Tom Delamere goes to the St. James Hotel to blow off steam. McBane sees an opening in the situation: He wishes to seek admission to the Claredon Club and believes Tom might help advance his cause, as he has “lax principles and a weak will” (101). McBane organizes a card game and anticipates Tom’s cheating. He cheats as well, and Tom ends up $1,000 in debt: “[T]he biter had been bit, and could not complain of the outcome” (102). When McBane asks for Tom’s help gaining entrance to the club, Tom is annoyed—he knows he would have opposed the man’s membership were he not in his debt. However, seeing no way to get the money without exposing himself to his family’s disappointment, Tom agrees. He returns home and borrows $50 from Sandy, hoping to gamble again at the Clarendon Club and recoup his losses. His efforts more than fail: He is confronted for cheating and expelled from the club. His expulsion will be kept quiet as long as he pays his additional debts there.
Still in poor standing at his church, Sandy goes out for drinks with Josh Green. Returning drunk, he sees a figure walking ahead of him who looks just like him. “Ef dat’s me gwine ‘long in front,” he wonders, “den who is dis behin’ here?” (109). On returning home, he asks Tom what might have happened and whether he might be drinking too much. Tom reassures him and also pays him back for the borrowed money with several gold pieces. After Sandy leaves his room, Tom burns several things in the fireplace. He departs early the next morning.
This chapter retells the events of Chapters 17 and 18 from Ellis’s perspective. Ellis has heard about Tom’s scandal at the Clarendon Club and feels “a certain elation in the thought that his rival had been practically disposed of” (112). As he walks home, he sees a man he recognizes as Sandy standing under a streetlight. He notices he is followed by another man who looks almost exactly like Sandy.
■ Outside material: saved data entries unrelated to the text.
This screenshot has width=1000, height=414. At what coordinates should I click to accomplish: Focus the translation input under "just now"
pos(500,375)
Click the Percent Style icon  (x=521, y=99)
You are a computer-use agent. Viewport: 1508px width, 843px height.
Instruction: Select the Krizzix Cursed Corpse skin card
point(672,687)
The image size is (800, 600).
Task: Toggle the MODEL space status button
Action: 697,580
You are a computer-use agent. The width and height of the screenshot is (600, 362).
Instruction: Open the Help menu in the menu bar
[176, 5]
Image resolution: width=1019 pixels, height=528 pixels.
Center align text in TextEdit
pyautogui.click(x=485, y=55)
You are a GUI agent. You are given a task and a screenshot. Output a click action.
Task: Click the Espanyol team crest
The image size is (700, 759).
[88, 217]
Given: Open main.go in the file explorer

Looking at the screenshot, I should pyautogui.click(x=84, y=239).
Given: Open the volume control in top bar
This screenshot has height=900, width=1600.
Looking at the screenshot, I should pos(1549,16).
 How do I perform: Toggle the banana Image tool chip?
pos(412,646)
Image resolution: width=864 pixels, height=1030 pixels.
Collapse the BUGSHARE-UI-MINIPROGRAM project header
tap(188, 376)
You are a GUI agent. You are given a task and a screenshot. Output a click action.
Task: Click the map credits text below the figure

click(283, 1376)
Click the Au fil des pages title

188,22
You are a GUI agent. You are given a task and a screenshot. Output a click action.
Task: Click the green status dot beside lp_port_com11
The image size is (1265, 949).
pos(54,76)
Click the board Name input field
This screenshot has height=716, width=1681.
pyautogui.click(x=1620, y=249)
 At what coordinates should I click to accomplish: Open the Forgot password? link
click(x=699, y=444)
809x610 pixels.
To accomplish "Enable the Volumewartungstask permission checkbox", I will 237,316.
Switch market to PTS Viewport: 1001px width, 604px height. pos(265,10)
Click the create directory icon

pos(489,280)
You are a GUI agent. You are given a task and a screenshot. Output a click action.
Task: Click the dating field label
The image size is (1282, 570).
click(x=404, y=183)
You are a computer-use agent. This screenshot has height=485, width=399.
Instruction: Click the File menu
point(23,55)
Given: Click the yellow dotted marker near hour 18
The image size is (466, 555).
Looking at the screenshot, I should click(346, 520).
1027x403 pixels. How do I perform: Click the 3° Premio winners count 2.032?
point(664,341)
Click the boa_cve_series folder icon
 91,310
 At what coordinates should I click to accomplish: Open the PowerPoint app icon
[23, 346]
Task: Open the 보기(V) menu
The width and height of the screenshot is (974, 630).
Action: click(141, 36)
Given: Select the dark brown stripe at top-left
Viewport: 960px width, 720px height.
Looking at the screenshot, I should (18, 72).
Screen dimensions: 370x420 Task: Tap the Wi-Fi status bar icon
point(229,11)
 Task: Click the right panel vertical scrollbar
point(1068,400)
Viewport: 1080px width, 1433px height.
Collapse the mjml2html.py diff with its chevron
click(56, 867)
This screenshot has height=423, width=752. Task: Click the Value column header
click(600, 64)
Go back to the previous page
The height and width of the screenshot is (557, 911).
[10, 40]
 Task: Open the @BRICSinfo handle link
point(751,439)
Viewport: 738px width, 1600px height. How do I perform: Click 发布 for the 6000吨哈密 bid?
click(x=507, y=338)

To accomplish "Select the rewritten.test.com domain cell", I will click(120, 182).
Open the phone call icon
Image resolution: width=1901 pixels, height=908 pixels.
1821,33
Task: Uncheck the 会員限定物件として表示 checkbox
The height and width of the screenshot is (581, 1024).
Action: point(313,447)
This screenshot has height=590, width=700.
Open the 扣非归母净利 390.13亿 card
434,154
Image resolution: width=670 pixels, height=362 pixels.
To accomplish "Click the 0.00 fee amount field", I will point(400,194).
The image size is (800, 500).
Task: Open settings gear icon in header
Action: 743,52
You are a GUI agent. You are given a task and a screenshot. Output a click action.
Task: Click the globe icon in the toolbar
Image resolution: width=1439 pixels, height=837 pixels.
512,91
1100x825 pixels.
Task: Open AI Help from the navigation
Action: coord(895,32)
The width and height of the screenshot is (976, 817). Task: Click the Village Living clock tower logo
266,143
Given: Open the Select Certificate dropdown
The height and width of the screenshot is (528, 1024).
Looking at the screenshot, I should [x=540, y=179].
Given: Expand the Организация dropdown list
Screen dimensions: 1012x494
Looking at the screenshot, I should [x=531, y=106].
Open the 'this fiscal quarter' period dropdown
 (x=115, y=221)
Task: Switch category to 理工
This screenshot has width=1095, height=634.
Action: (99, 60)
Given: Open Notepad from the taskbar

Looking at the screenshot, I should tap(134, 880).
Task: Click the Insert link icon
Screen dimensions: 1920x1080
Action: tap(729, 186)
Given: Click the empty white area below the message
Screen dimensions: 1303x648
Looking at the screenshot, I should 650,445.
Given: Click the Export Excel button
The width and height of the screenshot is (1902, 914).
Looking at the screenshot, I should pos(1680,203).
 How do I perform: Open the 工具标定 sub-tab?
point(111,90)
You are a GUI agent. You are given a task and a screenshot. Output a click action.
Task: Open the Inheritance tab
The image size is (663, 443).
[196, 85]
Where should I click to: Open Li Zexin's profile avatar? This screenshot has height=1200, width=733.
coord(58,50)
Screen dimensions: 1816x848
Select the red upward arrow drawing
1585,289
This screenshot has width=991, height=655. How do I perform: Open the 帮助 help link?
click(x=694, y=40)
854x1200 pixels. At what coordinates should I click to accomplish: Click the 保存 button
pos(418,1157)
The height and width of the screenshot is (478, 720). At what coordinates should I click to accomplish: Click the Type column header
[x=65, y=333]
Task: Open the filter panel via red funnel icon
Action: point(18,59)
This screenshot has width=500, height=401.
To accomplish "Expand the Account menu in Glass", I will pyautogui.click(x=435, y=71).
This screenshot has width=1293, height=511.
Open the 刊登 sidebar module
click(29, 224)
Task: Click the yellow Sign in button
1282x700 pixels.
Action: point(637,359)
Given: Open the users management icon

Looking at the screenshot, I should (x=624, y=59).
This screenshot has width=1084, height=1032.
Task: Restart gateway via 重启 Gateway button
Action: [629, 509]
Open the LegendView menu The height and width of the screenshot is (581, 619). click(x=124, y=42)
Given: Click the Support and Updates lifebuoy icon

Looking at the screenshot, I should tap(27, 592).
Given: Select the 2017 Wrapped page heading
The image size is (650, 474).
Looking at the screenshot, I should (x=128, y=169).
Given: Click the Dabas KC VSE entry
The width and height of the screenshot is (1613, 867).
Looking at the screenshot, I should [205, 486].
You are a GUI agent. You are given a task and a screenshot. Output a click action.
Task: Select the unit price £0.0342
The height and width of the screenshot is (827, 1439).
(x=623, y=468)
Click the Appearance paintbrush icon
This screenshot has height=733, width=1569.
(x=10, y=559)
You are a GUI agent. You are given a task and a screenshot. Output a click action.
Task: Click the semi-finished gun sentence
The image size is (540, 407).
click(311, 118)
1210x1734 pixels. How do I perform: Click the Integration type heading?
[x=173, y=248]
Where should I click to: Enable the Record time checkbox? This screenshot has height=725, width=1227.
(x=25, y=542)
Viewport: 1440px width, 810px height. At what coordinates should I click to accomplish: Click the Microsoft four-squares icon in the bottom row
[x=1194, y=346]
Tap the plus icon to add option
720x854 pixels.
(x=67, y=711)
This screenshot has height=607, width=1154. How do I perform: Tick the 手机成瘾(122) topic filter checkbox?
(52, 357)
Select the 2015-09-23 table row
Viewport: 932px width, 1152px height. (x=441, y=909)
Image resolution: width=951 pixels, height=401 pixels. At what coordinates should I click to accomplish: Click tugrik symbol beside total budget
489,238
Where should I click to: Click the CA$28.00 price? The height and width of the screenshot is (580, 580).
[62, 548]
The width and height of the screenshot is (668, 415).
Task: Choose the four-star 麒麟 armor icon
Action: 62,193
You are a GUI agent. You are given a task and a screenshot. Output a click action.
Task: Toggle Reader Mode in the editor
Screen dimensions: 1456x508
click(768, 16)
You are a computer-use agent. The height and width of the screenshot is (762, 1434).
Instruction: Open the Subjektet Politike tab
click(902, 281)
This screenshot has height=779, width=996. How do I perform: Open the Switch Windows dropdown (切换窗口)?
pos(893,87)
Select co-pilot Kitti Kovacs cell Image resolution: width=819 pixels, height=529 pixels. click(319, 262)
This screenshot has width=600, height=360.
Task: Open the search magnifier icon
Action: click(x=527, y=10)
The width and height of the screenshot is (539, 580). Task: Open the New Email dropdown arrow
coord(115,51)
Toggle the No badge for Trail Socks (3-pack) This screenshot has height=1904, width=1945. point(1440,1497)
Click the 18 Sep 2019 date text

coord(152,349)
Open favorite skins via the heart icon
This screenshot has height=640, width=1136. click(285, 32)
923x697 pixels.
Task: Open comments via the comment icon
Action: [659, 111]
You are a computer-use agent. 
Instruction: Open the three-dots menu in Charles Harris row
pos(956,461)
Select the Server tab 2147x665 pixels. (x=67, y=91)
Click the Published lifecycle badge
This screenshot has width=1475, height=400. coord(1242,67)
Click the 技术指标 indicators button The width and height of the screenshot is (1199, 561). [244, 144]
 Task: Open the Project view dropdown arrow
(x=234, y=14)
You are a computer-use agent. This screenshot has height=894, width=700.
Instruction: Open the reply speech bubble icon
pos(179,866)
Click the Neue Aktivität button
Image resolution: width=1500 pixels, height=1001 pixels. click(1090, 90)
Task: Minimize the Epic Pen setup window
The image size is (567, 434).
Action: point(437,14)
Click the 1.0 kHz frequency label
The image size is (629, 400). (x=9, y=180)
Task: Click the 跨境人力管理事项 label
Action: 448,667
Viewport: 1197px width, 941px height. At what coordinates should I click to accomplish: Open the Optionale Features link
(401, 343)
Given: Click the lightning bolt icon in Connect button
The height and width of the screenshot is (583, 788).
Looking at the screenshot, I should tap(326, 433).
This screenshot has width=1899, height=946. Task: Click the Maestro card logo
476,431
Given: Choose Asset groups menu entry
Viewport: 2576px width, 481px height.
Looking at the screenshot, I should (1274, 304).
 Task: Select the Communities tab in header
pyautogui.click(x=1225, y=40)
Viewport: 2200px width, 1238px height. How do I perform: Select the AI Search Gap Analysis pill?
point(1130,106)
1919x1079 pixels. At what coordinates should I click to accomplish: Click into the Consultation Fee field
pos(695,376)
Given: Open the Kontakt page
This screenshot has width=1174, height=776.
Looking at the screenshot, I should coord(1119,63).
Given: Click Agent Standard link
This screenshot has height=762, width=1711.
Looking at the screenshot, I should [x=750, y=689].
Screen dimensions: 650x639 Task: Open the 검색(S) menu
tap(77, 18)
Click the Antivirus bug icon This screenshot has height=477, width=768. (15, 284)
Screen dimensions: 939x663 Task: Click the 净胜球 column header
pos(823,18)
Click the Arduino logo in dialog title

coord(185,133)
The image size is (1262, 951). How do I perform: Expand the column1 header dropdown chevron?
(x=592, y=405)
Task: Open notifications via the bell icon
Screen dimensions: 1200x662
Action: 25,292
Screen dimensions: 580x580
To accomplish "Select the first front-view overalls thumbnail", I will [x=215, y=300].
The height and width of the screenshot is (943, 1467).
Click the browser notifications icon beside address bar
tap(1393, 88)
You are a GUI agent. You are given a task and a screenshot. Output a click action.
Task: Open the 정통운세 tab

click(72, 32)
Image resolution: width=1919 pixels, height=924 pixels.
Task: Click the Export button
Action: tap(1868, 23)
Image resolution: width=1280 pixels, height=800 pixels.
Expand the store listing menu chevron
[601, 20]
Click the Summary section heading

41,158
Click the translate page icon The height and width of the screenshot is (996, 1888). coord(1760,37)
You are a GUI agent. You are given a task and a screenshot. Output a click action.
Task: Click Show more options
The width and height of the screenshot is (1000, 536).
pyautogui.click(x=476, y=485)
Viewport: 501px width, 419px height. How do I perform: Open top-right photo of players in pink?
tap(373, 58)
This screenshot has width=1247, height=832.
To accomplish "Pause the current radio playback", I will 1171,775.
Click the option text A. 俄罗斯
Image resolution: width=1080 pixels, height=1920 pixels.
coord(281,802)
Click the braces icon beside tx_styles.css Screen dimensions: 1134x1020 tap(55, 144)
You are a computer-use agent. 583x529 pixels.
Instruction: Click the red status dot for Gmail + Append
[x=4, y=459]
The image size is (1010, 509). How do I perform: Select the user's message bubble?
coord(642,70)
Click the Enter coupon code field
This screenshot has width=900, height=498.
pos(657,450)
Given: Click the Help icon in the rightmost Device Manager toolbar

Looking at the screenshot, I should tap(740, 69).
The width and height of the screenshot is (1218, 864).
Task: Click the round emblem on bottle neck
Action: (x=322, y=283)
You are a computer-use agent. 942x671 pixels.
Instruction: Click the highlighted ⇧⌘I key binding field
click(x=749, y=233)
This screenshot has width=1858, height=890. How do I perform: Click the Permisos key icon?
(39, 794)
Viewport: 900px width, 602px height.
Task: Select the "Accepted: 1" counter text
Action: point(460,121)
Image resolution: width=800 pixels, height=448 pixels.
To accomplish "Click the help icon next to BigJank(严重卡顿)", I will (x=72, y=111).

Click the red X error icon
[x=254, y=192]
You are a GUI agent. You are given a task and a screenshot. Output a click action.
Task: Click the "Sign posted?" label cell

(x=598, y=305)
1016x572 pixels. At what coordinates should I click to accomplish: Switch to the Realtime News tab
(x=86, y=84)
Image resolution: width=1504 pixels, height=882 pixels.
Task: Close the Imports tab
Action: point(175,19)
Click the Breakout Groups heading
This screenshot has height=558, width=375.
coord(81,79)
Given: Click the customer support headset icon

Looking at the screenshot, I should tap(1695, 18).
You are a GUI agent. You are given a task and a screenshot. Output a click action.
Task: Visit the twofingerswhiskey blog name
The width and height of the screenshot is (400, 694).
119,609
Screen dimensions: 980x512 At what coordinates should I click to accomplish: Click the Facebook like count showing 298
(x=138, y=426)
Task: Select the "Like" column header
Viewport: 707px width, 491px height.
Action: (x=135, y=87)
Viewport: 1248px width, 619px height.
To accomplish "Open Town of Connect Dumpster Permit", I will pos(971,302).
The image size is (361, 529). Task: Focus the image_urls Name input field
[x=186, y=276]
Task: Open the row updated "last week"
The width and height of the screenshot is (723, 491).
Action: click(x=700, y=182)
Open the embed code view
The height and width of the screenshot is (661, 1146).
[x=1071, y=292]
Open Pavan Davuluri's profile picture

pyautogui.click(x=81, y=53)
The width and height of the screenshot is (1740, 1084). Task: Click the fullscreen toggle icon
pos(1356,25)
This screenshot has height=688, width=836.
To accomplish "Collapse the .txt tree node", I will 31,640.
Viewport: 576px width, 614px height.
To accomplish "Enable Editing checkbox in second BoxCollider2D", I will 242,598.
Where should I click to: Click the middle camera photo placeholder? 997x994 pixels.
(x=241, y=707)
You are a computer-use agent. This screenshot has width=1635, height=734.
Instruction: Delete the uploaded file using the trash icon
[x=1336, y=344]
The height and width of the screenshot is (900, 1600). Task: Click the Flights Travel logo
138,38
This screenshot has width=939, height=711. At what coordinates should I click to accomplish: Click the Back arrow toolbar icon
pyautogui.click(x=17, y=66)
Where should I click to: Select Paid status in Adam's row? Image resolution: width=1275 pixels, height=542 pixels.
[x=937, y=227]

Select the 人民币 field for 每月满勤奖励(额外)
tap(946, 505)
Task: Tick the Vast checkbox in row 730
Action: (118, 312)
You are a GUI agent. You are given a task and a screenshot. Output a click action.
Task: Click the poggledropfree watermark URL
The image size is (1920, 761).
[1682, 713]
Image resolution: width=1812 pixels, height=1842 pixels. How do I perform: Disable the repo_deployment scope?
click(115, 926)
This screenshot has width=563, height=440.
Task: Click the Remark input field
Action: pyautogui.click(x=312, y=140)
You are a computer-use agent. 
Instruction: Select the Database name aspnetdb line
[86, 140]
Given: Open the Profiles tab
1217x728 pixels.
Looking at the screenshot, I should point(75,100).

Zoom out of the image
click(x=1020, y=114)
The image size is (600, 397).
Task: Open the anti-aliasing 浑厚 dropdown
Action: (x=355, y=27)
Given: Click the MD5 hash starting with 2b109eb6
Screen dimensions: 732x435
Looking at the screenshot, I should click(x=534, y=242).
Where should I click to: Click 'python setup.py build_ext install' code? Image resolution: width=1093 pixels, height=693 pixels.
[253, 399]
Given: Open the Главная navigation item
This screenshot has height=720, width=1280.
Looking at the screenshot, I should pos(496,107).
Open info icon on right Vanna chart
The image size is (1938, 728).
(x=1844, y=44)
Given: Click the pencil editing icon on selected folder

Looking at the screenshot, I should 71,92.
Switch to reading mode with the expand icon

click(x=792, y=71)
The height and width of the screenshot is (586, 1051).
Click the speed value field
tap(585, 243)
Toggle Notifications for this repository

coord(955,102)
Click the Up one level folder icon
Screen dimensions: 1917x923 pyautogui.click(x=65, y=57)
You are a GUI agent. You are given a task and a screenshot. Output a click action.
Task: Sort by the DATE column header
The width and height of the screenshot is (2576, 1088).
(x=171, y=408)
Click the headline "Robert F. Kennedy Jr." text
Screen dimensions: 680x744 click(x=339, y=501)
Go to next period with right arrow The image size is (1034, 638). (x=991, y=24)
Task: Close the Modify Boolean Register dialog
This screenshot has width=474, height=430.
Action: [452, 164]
He assumes they are relatives.
These chapters show the consequences of Tom’s habits. Although Tom is dishonest and a habitual cheat, he still feels that he is above a vulgar nouveau-riche man like McBane. This arrogance and sense of entitlement make it impossible to accept the consequences of his actions. Indeed, rather than embarrass himself in front of his grandfather, he is willing to kill his fiancée’s relative and benefactor: As is revealed in subsequent chapters, Tom has murdered Mrs. Ochiltree. Here too, he seeks to evade responsibility, and in this case, the racism of his society conspires to help him: Tom hopes to pin the consequences on Sandy by disguising himself in Sandy’s clothes and planting evidence on Sandy.
These chapters portray Sandy as somewhat ignorant and superstitious. Drunk, he is unable to make sense of the sight of Tom dressed up in his clothes. Like Mammy Jane, he resorts to superstition to make sense of the world, deciding that the man must be his “ha’nt,” or ghost. These characters’ belief in the supernatural is particularly significant considering the novel’s description of enslavement as a “curse.” The word evokes not only enslavement’s evil but also the persistence of that evil across time. Similarly, the “specter” of enslavement lives on in both the violence of white supremacy and in the devotion of Sandy to his white employers. The price for Sandy’s faith in the Delamere family is ultimately the accusation of murder, which is an indictment of Respectability Politics in the Face of Racism; even genuine devotion is no protection against racist violence.